■ Your task ■
Return each line below that includes the word "Describe". Case counts.

■ Supplied information ■
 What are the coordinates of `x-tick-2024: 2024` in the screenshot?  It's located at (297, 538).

---

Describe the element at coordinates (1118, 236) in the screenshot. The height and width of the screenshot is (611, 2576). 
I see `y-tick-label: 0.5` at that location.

...

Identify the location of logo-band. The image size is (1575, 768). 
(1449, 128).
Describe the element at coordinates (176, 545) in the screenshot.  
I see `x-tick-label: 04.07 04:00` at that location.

■ The completed task ■
Describe the element at coordinates (1118, 236) in the screenshot. The height and width of the screenshot is (611, 2576). 
Describe the element at coordinates (176, 545) in the screenshot.  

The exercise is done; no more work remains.